古代日本、ヤマトのくにが東征を行った時代に、
アズマエビスや土蜘蛛とよばれさげすまれていた人々が
ヤマトの支配に抗い、生き残りをかけて、たたかう物語。
物語の土台に「常陸国風土記」があり、
作者は実在の地名に想像力を編み込んで、地に足をつけた
力強い人物を描いている。
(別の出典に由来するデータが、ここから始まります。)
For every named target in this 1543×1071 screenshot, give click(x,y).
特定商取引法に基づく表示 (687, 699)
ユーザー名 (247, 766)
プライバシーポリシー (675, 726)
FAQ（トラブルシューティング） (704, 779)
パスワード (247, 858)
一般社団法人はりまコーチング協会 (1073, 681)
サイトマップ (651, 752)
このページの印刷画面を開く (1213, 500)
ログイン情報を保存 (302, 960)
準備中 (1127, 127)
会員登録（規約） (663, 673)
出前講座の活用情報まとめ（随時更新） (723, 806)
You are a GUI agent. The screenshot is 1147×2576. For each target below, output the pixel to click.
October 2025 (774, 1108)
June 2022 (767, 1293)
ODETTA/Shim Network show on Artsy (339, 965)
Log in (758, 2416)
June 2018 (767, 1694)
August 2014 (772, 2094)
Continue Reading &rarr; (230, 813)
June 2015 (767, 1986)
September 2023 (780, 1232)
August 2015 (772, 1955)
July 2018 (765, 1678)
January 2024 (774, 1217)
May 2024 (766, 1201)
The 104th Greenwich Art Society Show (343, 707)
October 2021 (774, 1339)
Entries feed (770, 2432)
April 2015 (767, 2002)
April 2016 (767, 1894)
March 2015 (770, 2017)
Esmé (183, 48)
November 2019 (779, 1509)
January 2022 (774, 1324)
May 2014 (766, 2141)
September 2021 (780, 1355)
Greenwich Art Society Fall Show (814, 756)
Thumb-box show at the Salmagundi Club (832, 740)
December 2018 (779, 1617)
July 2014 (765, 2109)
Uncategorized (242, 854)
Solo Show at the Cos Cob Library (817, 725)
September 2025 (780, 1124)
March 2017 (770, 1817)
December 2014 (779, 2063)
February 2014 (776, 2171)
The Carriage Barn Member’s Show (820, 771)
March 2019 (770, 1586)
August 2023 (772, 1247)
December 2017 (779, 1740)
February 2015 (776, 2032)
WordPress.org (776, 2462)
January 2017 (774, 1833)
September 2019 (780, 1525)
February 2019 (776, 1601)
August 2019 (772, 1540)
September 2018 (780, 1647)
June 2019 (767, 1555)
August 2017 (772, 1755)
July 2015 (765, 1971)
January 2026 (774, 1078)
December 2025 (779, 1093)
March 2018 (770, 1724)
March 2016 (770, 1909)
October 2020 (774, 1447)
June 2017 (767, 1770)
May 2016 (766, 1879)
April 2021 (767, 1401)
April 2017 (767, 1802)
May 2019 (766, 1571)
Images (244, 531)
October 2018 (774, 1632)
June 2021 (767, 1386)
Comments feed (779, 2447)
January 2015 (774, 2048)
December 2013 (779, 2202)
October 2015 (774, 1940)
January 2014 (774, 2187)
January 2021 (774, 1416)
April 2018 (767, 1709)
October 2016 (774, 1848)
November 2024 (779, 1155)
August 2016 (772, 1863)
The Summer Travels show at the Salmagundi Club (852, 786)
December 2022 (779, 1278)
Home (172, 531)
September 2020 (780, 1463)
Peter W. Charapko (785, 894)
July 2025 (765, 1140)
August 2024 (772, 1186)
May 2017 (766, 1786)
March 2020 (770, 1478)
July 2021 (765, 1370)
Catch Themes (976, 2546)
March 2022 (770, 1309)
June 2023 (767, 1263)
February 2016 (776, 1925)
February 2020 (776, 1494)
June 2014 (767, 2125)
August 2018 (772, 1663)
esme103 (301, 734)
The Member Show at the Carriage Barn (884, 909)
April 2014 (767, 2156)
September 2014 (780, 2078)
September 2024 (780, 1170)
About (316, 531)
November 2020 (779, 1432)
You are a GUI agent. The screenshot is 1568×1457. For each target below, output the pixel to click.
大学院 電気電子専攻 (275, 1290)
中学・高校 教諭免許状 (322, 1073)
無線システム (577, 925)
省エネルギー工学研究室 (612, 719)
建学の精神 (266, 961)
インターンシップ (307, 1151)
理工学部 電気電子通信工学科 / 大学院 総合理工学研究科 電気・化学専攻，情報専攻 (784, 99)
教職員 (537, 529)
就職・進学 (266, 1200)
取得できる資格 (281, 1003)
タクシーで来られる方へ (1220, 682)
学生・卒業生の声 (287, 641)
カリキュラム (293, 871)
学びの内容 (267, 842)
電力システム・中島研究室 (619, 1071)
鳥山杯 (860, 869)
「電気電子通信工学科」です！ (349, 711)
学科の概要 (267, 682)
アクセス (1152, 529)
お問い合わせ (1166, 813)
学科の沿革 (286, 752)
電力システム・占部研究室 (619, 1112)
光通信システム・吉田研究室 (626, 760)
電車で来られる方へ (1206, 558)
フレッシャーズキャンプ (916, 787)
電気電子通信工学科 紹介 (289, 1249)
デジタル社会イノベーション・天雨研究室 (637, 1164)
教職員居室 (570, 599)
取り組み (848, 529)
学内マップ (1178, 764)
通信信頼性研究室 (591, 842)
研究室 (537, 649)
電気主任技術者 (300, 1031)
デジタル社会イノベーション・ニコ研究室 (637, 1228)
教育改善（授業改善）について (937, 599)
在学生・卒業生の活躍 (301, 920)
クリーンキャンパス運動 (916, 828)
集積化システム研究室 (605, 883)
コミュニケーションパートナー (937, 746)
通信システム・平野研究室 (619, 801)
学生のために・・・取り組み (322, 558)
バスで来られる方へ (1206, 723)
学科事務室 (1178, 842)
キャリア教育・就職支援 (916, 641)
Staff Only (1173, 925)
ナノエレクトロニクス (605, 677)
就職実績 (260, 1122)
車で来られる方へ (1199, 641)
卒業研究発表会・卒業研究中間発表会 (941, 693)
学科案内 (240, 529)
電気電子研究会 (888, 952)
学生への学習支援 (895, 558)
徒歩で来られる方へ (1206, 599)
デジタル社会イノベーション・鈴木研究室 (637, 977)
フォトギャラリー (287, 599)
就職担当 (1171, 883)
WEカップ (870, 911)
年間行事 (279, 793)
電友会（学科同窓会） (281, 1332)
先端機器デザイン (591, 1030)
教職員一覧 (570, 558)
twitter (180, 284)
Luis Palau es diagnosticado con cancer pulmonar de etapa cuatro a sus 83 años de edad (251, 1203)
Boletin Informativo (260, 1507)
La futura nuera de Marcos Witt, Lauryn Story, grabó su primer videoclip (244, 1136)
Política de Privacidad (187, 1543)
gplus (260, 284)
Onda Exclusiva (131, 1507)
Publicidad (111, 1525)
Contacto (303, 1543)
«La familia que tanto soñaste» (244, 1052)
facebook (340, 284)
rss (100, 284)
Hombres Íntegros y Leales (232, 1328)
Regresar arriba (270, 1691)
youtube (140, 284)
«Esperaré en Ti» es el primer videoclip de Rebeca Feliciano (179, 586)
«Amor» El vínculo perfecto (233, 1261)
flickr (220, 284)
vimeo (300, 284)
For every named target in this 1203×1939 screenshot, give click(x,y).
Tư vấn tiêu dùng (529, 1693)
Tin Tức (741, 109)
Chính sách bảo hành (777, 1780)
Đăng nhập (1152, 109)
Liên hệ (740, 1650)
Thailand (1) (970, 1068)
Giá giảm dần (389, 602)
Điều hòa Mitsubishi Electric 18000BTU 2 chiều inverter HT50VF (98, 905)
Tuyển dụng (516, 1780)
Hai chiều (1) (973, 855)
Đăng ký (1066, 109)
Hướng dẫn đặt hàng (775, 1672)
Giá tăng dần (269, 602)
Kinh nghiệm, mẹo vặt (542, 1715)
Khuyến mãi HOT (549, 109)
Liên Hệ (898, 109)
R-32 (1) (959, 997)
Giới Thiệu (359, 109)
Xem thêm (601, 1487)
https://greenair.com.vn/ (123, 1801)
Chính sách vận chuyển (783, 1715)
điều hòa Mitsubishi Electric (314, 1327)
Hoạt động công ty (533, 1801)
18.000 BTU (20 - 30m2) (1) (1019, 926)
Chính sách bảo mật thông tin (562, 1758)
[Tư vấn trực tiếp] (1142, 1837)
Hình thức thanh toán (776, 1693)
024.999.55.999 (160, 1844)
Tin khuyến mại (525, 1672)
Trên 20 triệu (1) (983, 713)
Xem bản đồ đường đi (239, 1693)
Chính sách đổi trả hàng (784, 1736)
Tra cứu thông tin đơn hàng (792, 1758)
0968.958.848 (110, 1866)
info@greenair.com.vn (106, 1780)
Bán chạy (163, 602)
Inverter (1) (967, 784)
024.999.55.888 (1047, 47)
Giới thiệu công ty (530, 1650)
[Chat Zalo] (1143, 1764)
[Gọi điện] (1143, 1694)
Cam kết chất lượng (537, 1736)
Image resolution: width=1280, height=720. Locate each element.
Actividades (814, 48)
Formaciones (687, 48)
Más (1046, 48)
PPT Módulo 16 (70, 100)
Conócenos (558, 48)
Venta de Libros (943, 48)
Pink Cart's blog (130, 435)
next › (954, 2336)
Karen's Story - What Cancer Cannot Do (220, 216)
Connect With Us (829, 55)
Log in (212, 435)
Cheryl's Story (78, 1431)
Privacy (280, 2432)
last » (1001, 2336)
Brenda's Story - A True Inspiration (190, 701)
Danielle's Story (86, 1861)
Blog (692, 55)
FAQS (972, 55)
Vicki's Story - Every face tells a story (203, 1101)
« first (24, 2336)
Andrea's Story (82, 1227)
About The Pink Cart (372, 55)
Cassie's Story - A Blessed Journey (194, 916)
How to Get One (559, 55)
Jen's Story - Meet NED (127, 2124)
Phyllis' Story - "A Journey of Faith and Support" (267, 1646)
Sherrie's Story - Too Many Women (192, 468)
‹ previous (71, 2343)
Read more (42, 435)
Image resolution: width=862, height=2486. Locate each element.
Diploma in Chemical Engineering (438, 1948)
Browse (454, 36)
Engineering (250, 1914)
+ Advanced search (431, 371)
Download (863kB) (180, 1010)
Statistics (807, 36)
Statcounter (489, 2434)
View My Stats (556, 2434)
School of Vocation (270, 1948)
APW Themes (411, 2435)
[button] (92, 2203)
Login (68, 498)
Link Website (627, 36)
沫子、臨薙(ふつな)、
沫子の大兄夜尺(やさか)、次兄夜筑(やつき)、
それらが遠い古代の人物なのにもかかわらず
目の前に立っているような感覚で読めてしまう。
東国の信太流れ海に浮かぶ安婆(あば)の風景に
音や香りがある感じがした。
東で生まれ、西のヤマトで育った臨薙(ふつな)の、
自分の居場所のない悲しみが、
沫子のことば
「人は漂える沫のように混ざり合い、凝り固まってできた」
で変わっていき、安婆を征服する立場の自分が、
いつしか自分の居場所は安婆だと感じはじめる。
その変化がいい。
一度退却したかに見えたヤマト軍が
ふたたびやってきて安婆を囲もうとするとき
もとの自分の居場所に帰る臨薙(ふつな)。
自分の命とひきかえに臨薙(ふつな)を安婆へ帰す夜筑(やつき)。
そんな夜筑(やつき)を見て、自分の真の居場所を知る臨薙(ふつな)。
安婆を侵略されることを知って、
ヤマトに屈せず北の国へ逃す夜尺(やさか)の誇り高き決断が、
こころにいつまでも残る。
沫子は、自分が人々を受け入れる器であること、
港であることをこの時に知り、
北の国へ臨薙(ふつな)とともに逃れる。
「人は漂える沫のように混ざり合い、凝り固まってできた」
という沫子の人間観、ヤマトも土蜘蛛も同じという観念が
臨薙(ふつな)を動かし、兄たちを動かし、民を動かしたのだと思う。

民族の信念に満ちた動き、
歴史の陰になってしまった人々がいたということを
古典から読み取った佐向真歩さんの力量に感服しました。